Leshi Holding, LeTV Mobile put on top court's default blacklist

2017-09-13 06:18:03 GMT2017-09-13 14:18:03(Beijing Time) Agencies

(ECNS) -- Leshi Holding (Beijing) Co and LeTV Mobile and Intelligent Information Technology (Beijing) Corporation were put on China's highest level credit default blacklist on September 7, Beijing Youth Daily reported.

The blacklist was made available on shixin.court.gov.cn, a site covering the implementation of rulings by the Supreme People's Court.

In one lawsuit, which was accepted on March 21 and involved both Leshi Holding and LeTV Mobile, the No. 2 Intermediate People's Court of Tianjin ruled that the companies should make payments worth over 57.16 million yuan ($8.76 million), but neither implemented the ruling.

Both companies "have the ability to honor obligations but refuse to do so," said the court.

In another case, accepted in April, Leshi Holding was obliged to pay over 50.08 million yuan, according to the court ruling.

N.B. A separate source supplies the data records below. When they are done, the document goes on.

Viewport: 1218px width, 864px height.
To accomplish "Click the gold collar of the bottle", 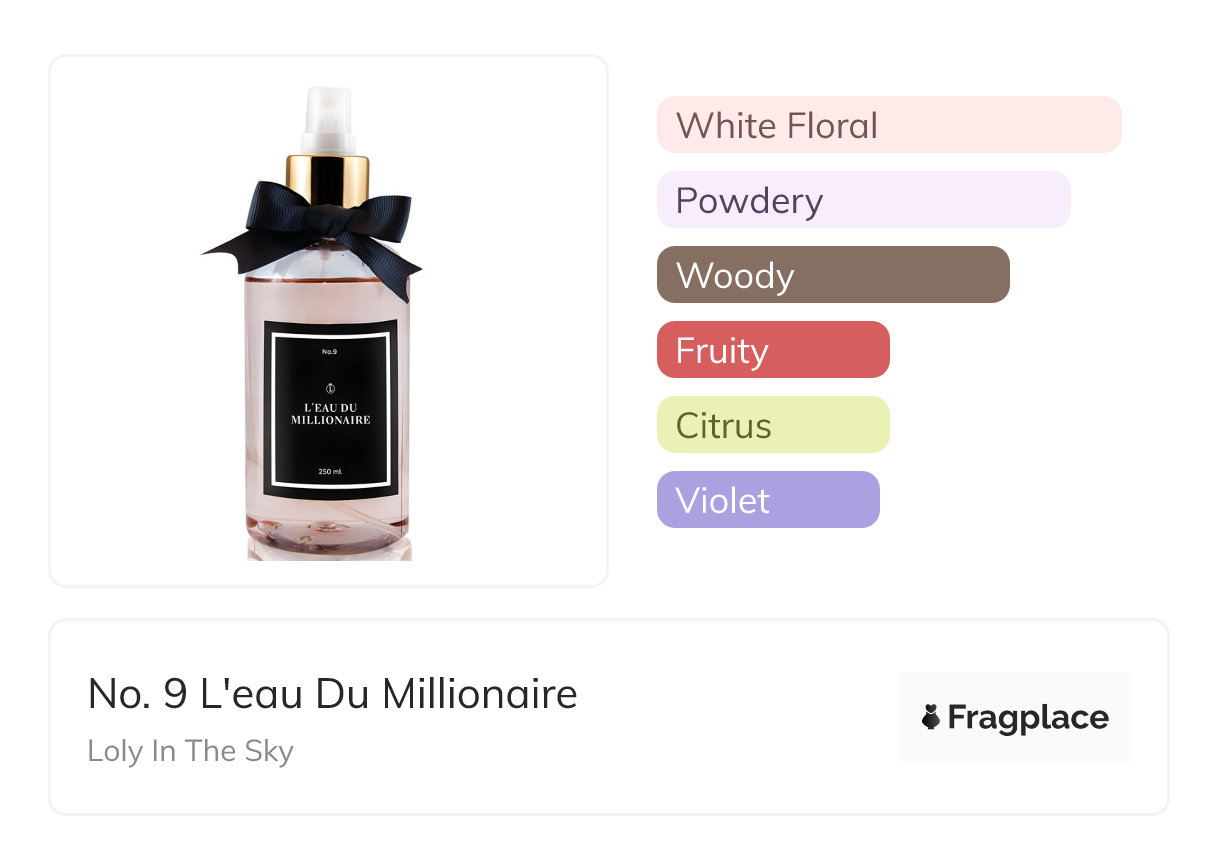I will click(328, 180).
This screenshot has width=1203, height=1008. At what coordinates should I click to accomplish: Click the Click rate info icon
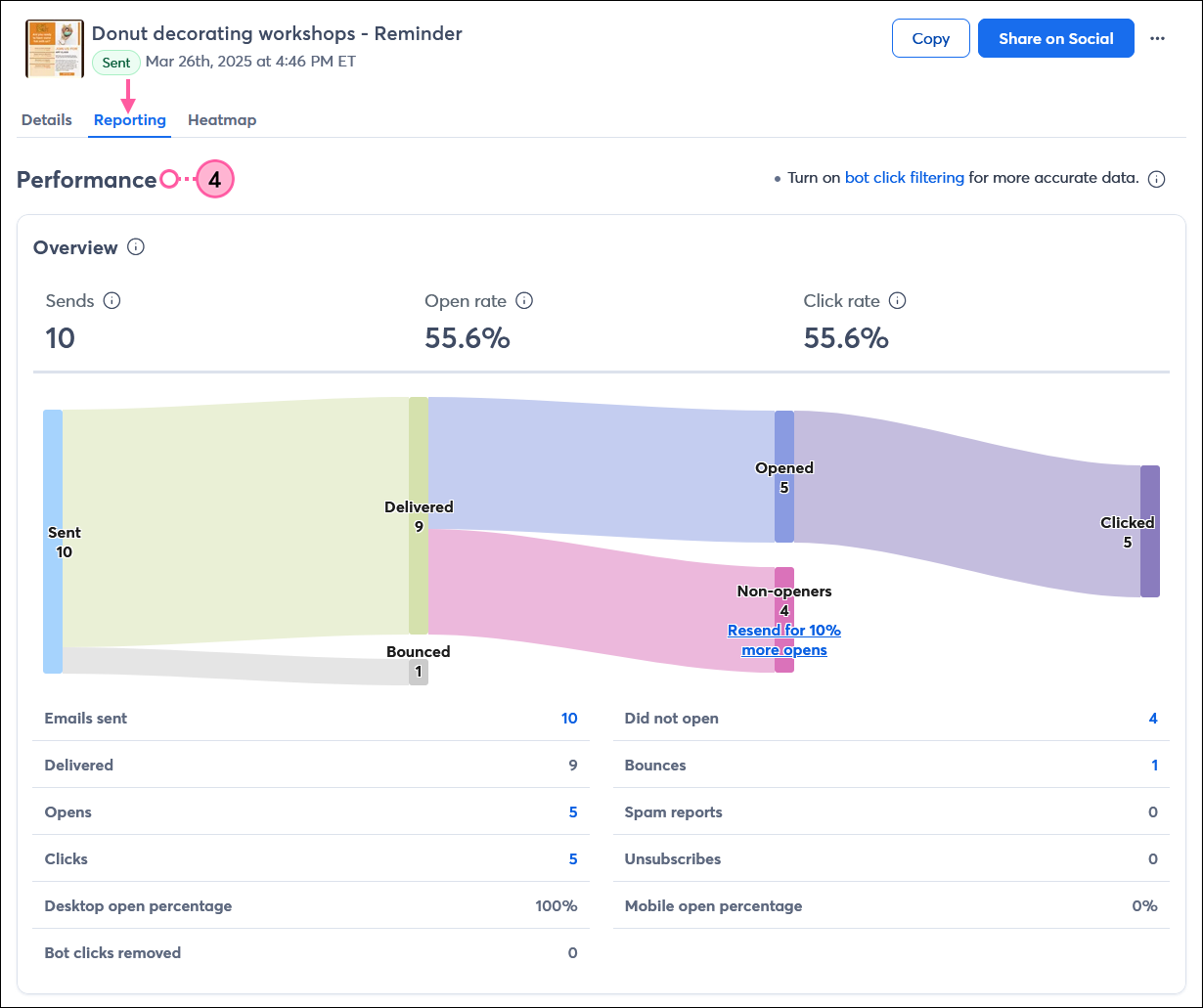tap(898, 300)
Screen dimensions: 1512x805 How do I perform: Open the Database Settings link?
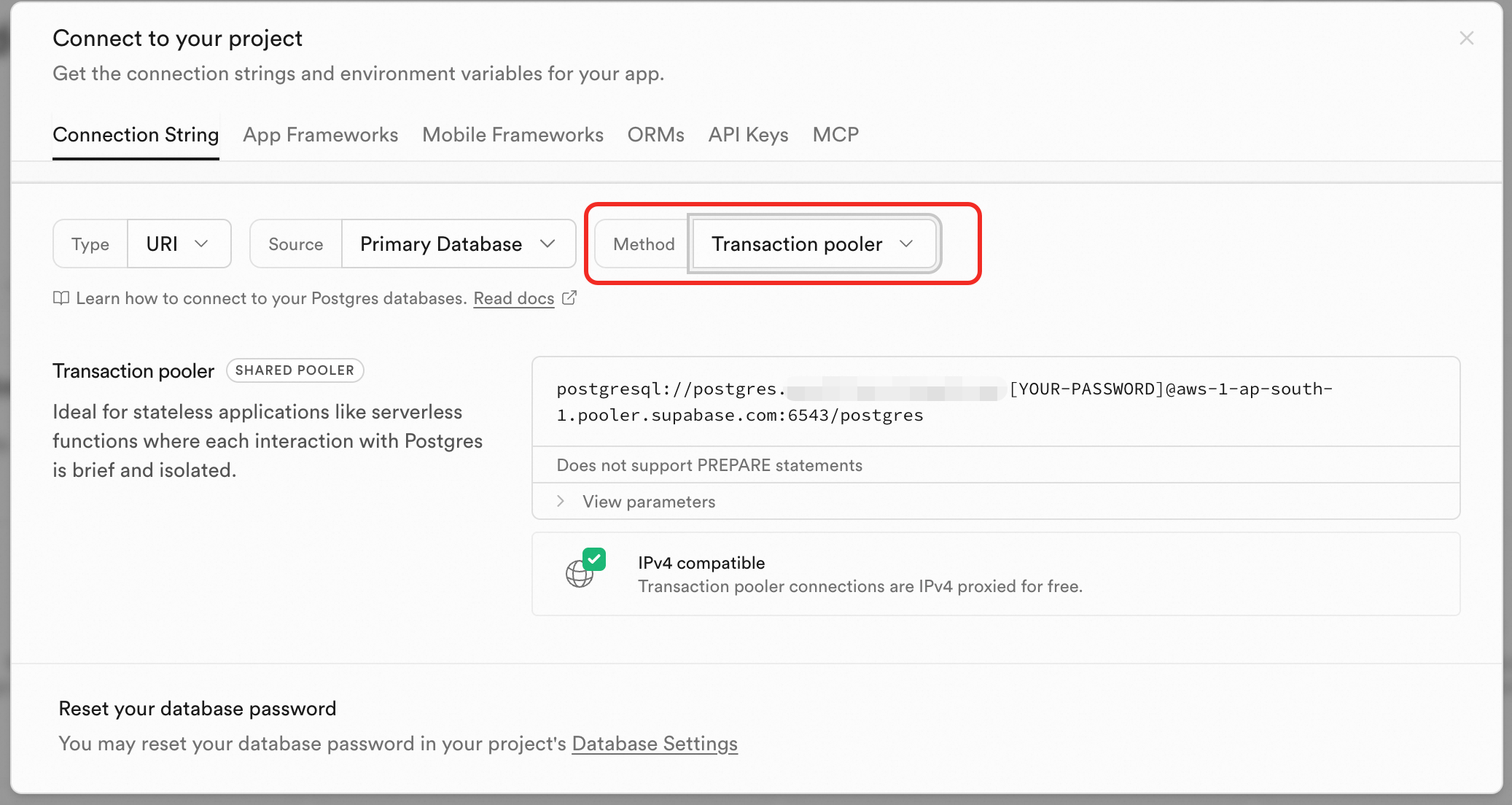pos(654,744)
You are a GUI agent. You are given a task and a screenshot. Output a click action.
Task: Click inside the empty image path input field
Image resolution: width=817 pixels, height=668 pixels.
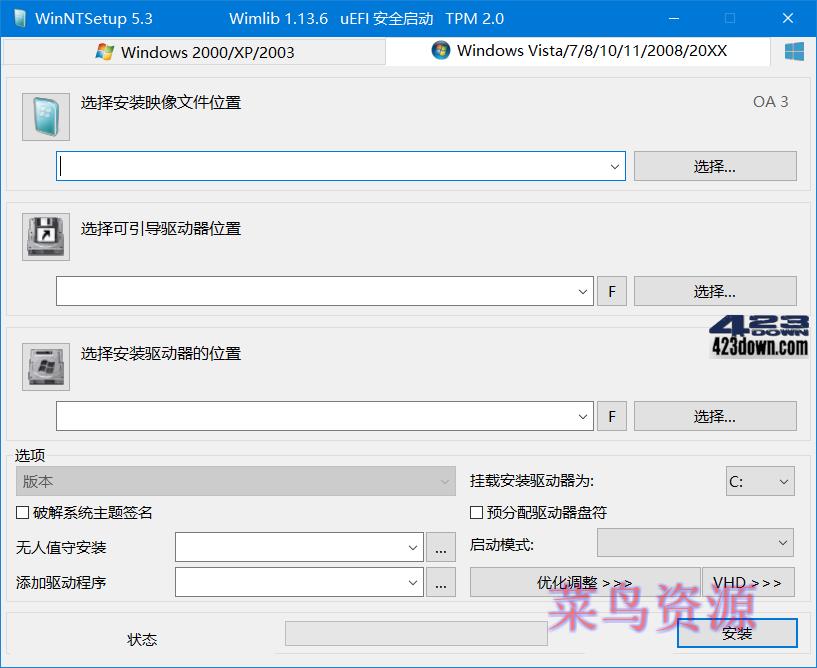click(300, 166)
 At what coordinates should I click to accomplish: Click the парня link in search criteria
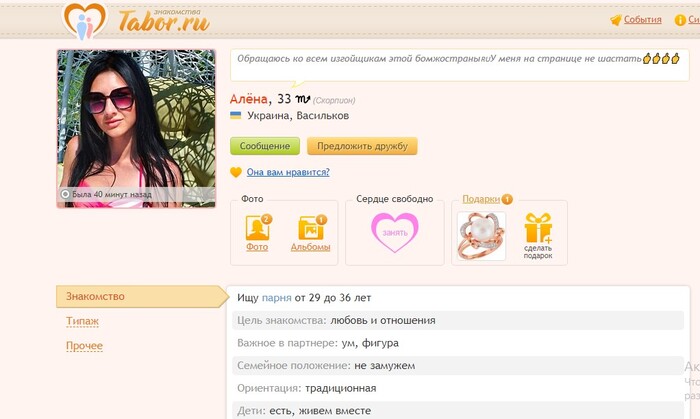click(x=276, y=298)
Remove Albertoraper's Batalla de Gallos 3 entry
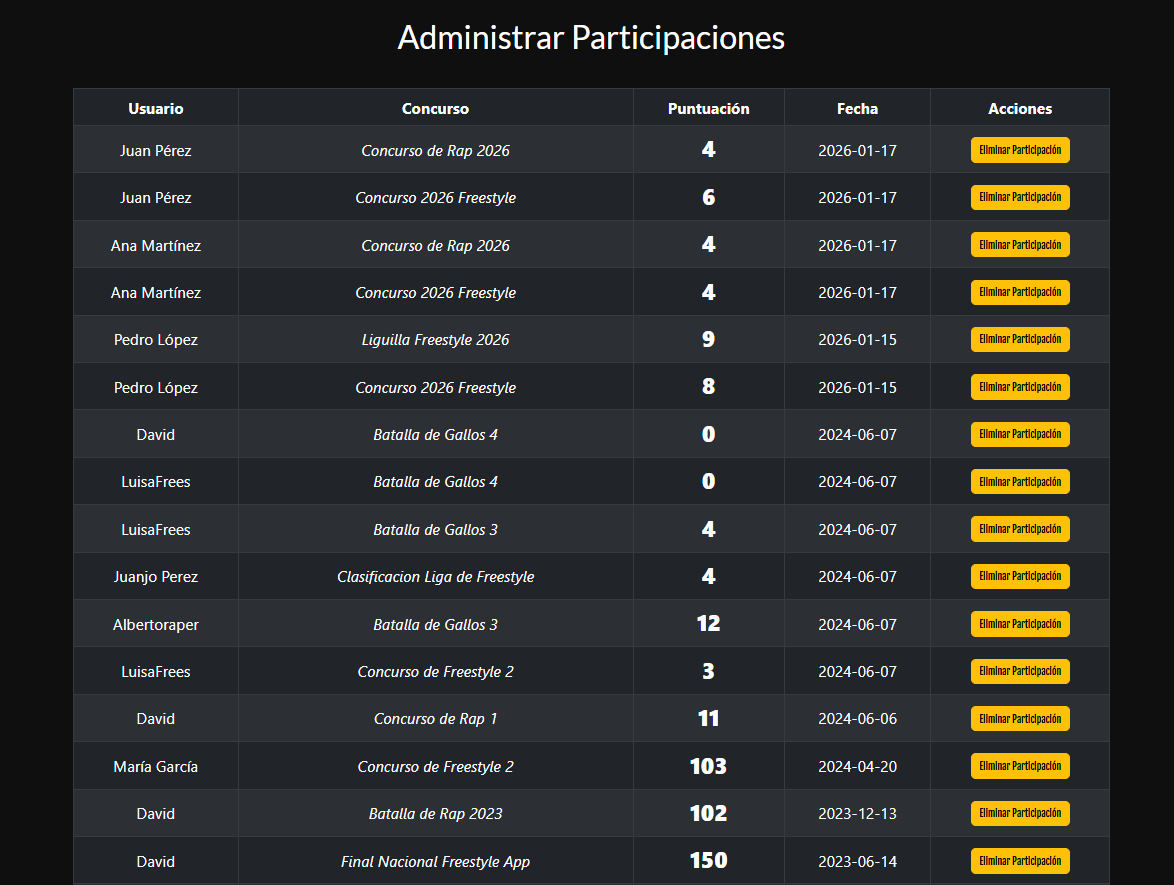 click(x=1020, y=624)
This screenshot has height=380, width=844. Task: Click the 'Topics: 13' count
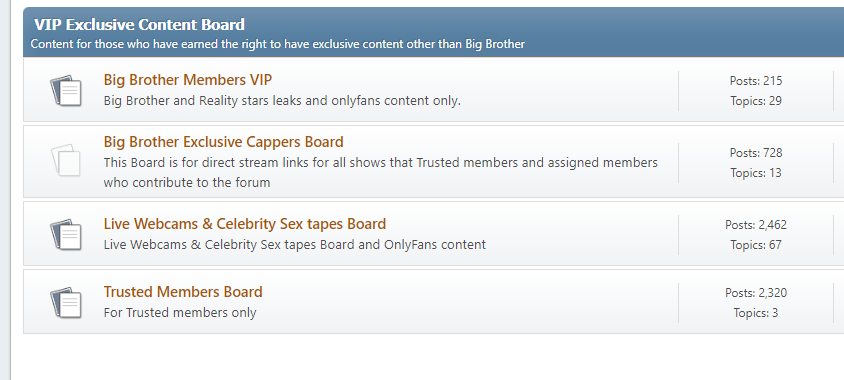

But it had not implemented the ruling, either.

Information on shixin.court.gov.cn showed the head of Leshi Holding was Jia Yueting, and that of LeTV Mobile, Jia Yuemin.

Under a rule issued by the top court in July 2015, courts of execution could report blacklisted parties to government departments, financial regulatory bodies, financial institutions, relevant administrations and industry associations, which might issue credit warnings or render punishments to the blacklisted parties according to law regarding government procurement, tendering and bidding, administrative approval, government support, finance and credit, market access, and qualification accreditation.

Courts might also issue orders to curb possible high consumption by blacklisted parties. For instance, high-end travel modes, star hotels, night clubs and games of golf were all forbidden, while purchase of real estate projects, or new construction, expansion and high-end decoration of houses were also banned. Parties should not buy vehicles nonessential for business operations, take vacations, send children to expensive private schools, or buy costly insurance and wealth management products.